Problem -> Make an exact copy of the data below, leaving out every picture.

Source material ->

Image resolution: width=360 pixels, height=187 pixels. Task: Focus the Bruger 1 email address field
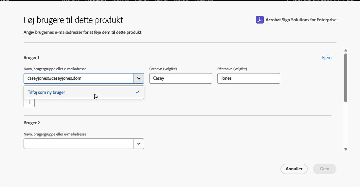point(79,78)
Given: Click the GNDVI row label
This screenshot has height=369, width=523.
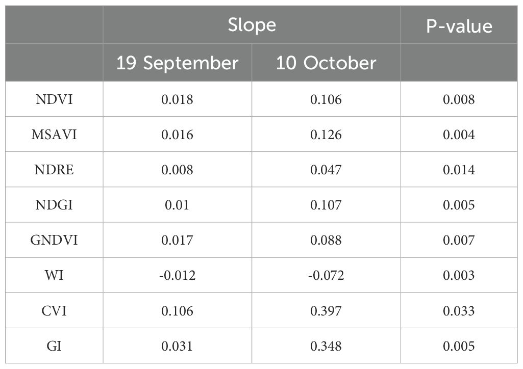Looking at the screenshot, I should [54, 240].
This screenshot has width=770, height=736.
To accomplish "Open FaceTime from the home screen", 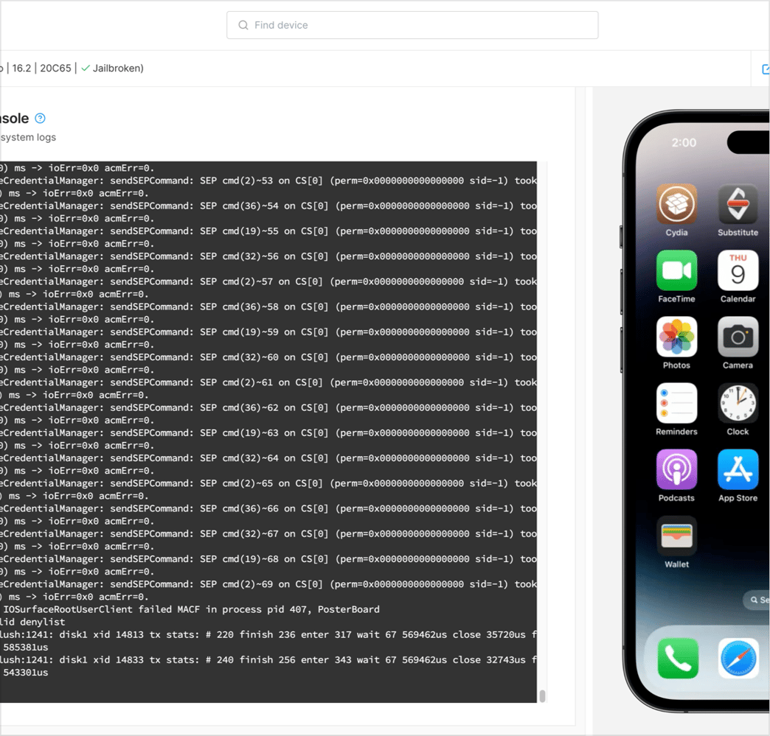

Output of the exercise ->
Image resolution: width=360 pixels, height=187 pixels. Task: Focus the Bruger 1 email address field
point(79,78)
Given: Click the GNDVI row label
This screenshot has height=369, width=523.
Looking at the screenshot, I should [54, 240].
This screenshot has width=770, height=736.
To accomplish "Open FaceTime from the home screen", 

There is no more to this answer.